Un día, el Dios Euristeo encargó a Hércules que robara las manzanas de oro del Jardín de las Hespérides. Hércules desconocía por completo dónde se ubicaba el lugar al que se le había encargado asistir, por lo que se vio obligado a preguntar a Atlante, el padre de las tres ninfas que vigilaban el Edén. Atlante había sido condenado por Zeus a cargar sobre sus hombros con los pilares que sujetaban el cielo y lo separaban de la tierra. Atlante, también conocido como Atlas, se ofreció a ir él mismo a por las manzanas de oro, a cambio de que Hércules sostuviera los cielos mientras tanto.
Nadie sabe con exactitud qué fue lo que pasó después de que el titán Atlas lograra robar las preciadas manzanas. Tal vez la Diosa Hera perdiera repentinamente su interés por el lugar; o puede ser que las tres ninfas decidieran que seguir protegiendo el Jardín era ya innecesario. Fuera lo que fuese, desde aquel momento el Edén no volvió a ser lo que era.
La magia y la vida que lo caracterizaban se fueron evaporando. Los animales y las flores quedaron desamparados y fueron desapareciendo. Muchas de las especies que poblaban por aquel entonces el Jardín de las Hespérides no volverán a ser vistas jamás. Otras están a sólo un paso de extinguirse por completo.
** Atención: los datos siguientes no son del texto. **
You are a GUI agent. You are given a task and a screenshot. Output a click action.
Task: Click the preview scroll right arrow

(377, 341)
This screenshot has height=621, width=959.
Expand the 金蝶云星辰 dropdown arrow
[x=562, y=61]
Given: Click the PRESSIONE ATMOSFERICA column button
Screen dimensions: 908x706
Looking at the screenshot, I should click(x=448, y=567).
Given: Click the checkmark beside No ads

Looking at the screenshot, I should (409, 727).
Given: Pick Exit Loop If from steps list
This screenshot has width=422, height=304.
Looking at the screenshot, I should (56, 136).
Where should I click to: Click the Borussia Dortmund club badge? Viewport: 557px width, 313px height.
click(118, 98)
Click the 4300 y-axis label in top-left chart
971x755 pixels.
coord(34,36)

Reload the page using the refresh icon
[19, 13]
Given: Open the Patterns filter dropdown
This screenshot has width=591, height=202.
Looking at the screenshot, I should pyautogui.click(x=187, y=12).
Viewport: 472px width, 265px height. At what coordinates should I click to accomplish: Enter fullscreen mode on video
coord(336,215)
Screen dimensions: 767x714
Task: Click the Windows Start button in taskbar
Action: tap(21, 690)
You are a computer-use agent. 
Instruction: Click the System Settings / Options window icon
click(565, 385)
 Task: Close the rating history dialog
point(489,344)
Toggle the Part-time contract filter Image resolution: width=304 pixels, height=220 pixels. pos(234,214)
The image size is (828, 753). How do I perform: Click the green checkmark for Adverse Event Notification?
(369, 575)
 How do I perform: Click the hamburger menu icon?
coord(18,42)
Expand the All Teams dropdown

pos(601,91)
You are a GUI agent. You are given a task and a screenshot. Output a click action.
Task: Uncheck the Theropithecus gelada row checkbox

Esa biodiversidad que captó el interés de científicos como Darwin o Humboldt se está deteriorando a pasos agigantados. Propuestas como la Ley para crear un Nuevo Catálogo Canario de Especies Protegidas no hacen más que empeorar la situación. Si esta Ley es finalmente aprobada en Febrero de 2010, el 50% de las especies de la fauna y flora de Canarias quedarán descatalogadas. Se eliminarán 226 especies protegidas y se les rebajará el grado de protección a 131. Otras 94 especies quedarán protegidas solamente dentro de un espacio determinado. Si salen de ese espacio quedarán desamparadas.
Gracias a esta Ley, los sebadales ya no serán un impedimento para la construcción del Puerto de Granadilla.Tampoco la presencia del cigarrón palo palmero frenará la fabricación de campos de golf en Tamanca.
Tal vez algún día las Hespérides regresen al Jardín y brinden a cada ser vivo, por pequeño que sea, la protección y el amparo que se merecen. Hasta entonces, sólo queda esperar.